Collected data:
____
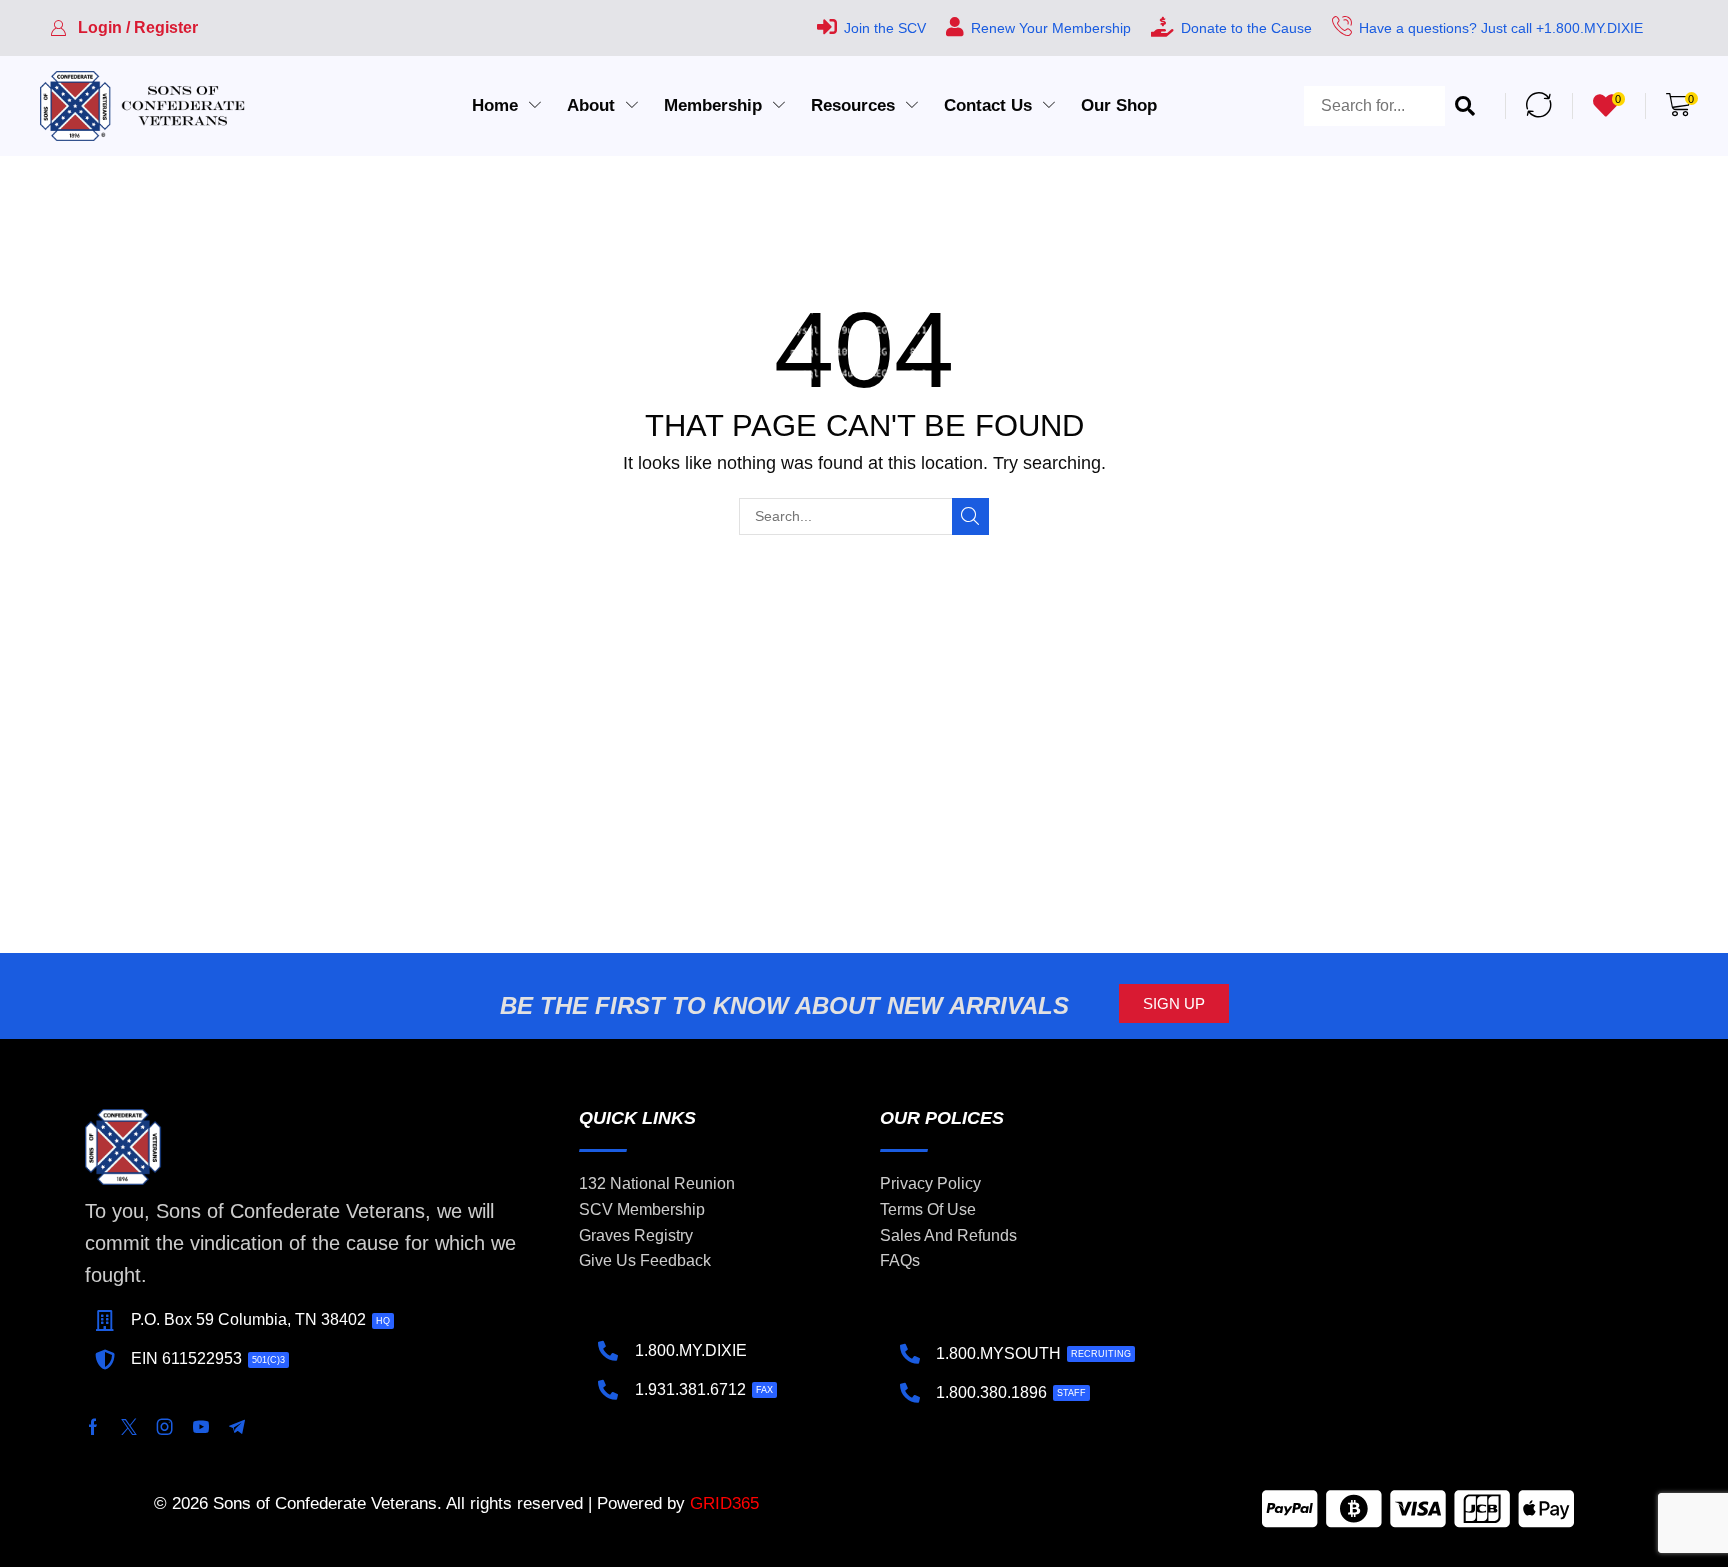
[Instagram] (165, 1427)
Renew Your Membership (1051, 28)
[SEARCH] (970, 516)
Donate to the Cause (1246, 28)
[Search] (1465, 106)
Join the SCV (885, 28)
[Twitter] (129, 1427)
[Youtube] (201, 1427)
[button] (124, 28)
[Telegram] (237, 1427)
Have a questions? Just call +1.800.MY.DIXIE (1501, 28)
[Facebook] (93, 1427)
____
§ TASK
For this exercise, reproduce exactly each line from the one containing "[Telegram] (237, 1427)" through the last line of the data, and no others.

§ SOLUTION TO THE PROBLEM
[Telegram] (237, 1427)
Have a questions? Just call +1.800.MY.DIXIE (1501, 28)
[Facebook] (93, 1427)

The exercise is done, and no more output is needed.